Hinderaker knows that this all seems more convenient than coincidental but that his goal is to “start really intimate and small and let the stories emanate from there.”
“It’s really exciting because it just opens up an entire worlds where an emotional drama can meet a vampire show can meet a true-crime mystery, can meet the cutting-edge science [show],” he said.
(Photo by Francisco Roman/Showtime)
And this is certainly not the only vampire story that focuses on the rage of being a tween or teen girl coupled with her intense relationship with her biological or vampire father. (see also: Interview’s Claudia, Vampire Academy’s Rose and Lissa and True Blood’s Jessica). Is there just something more interesting about putting a young woman in this predicament?
Hinderaker laughs that he may be “dangerously dipping my toes into gender politics” by saying this but, “having been a tween boy, I do find as a writer that there’s more richness in Eleanor’s character than would be if tween Andrew was a vampire.”
“The metaphor is there for a reason in our show where Mark … is, in many ways, trying to get that 12-year-old girl back that he had 10 years ago and she is becoming something else,” Hinderaker said. “That is a journey that every parent is going to go through and that I think can be particularly complex for fathers and daughters.”
(Photo by Francisco Roman/Showtime)
But Baez is not really a vampire, and she will age.

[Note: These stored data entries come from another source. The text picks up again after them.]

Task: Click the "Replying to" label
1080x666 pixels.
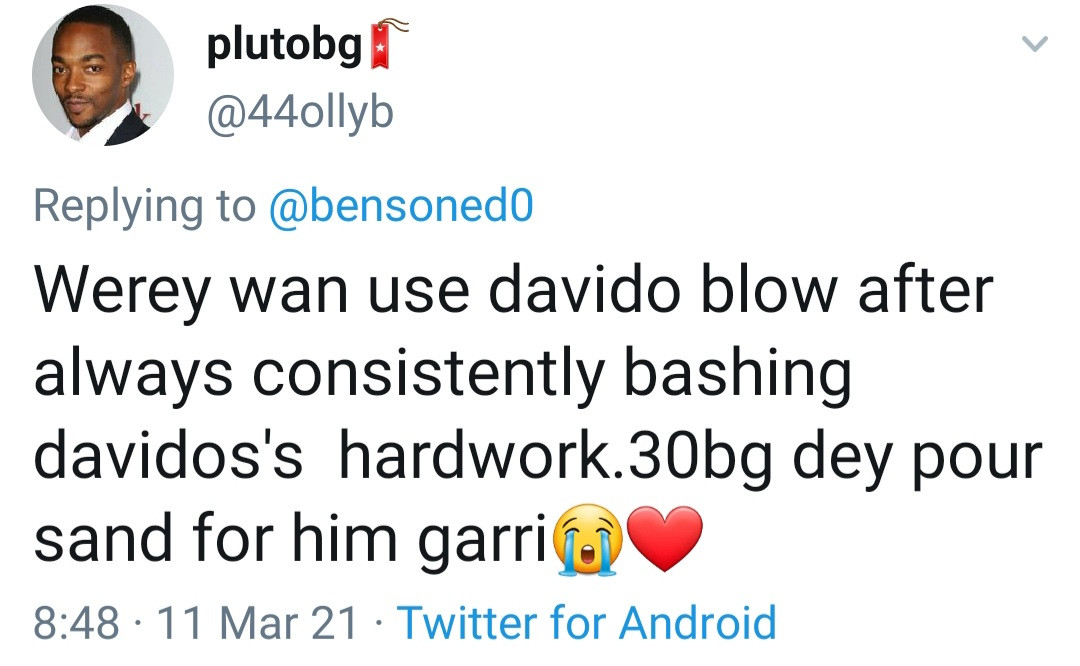Action: [x=144, y=206]
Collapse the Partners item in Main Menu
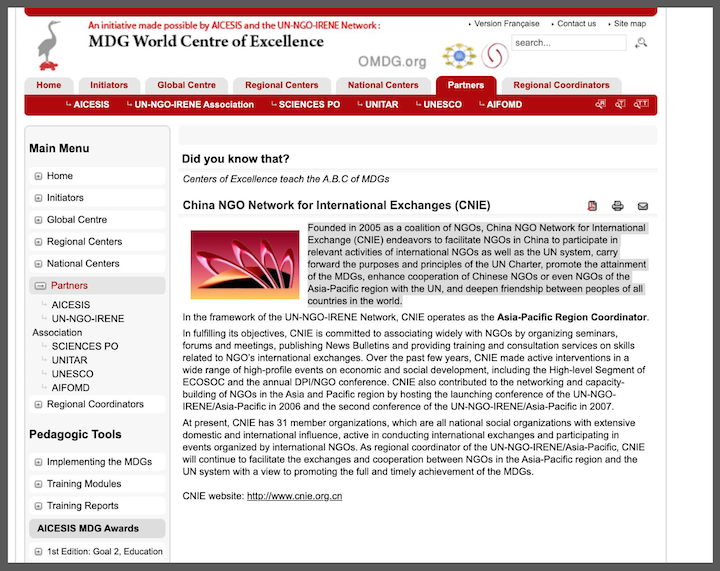 tap(40, 286)
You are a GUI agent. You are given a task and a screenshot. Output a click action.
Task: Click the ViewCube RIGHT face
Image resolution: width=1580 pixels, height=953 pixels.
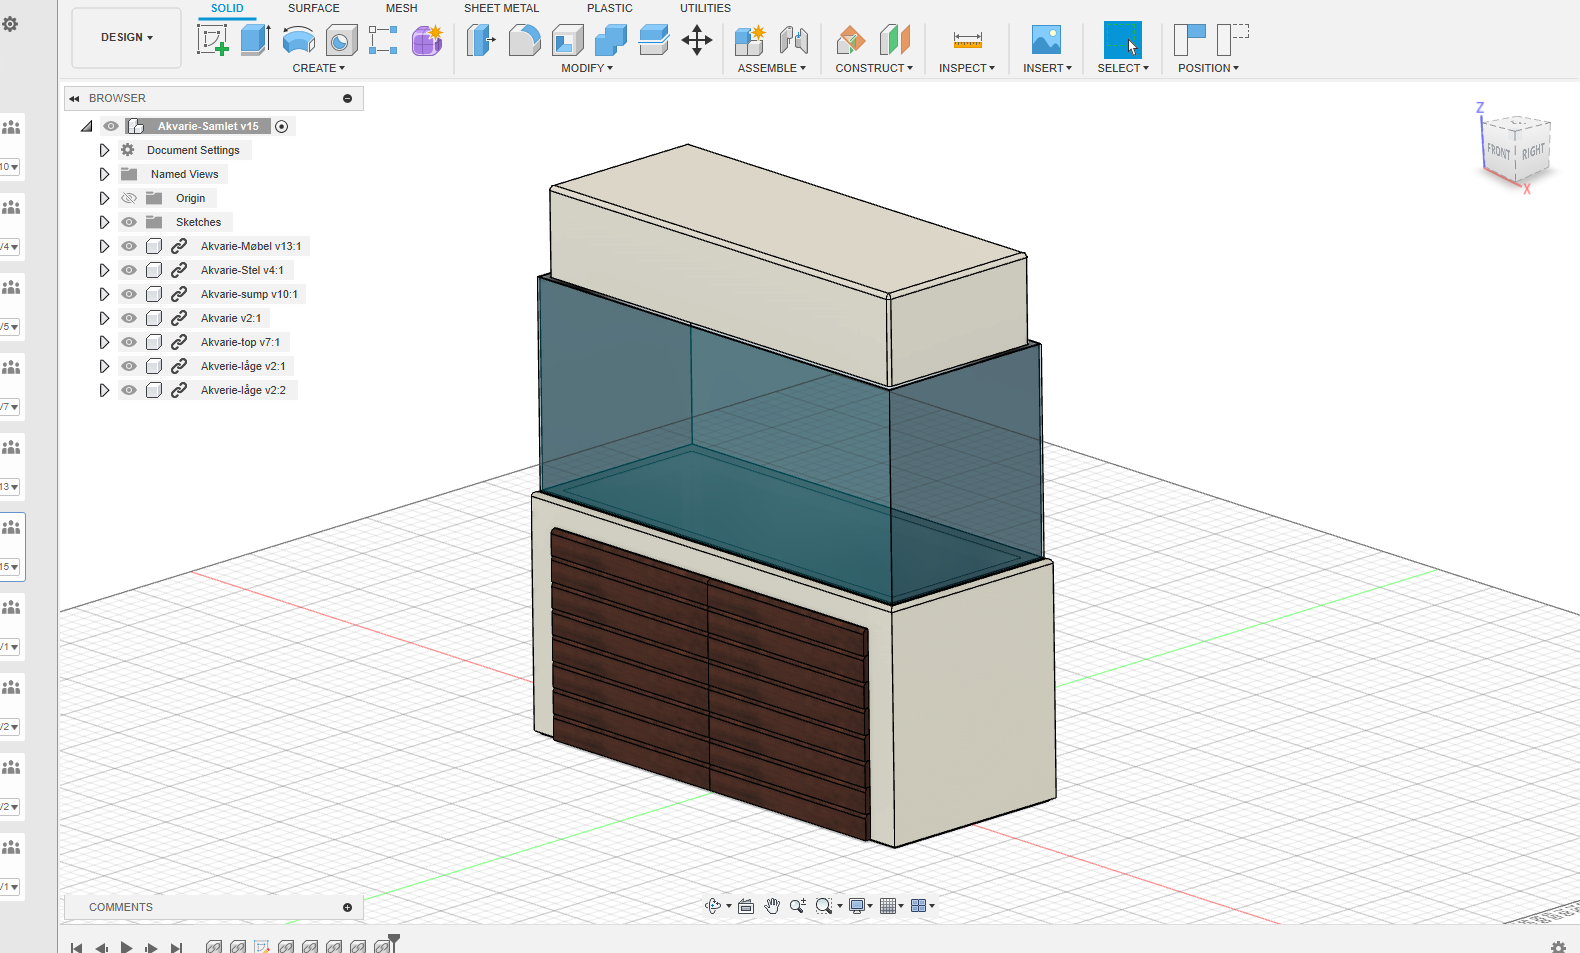coord(1533,152)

So, how long can a show like this continue?
“It was always baked into a multi-season narrative and the [story] bible of our series that this story would go for several seasons, that we would have a child vampire at the core and it would be played by a child who would naturally age,” Hinderaker said. “And, so without spoiling any more, that was always accounted for in the mythology of the show.”
68% Let the Right One In: Season 1 (2022) premieres at 10 p.m. on Sunday, October 9 on Showtime after an early debut on Friday, October 7 on Showtime’s digital channels. The first episode is now available to watch for free online at sho.com.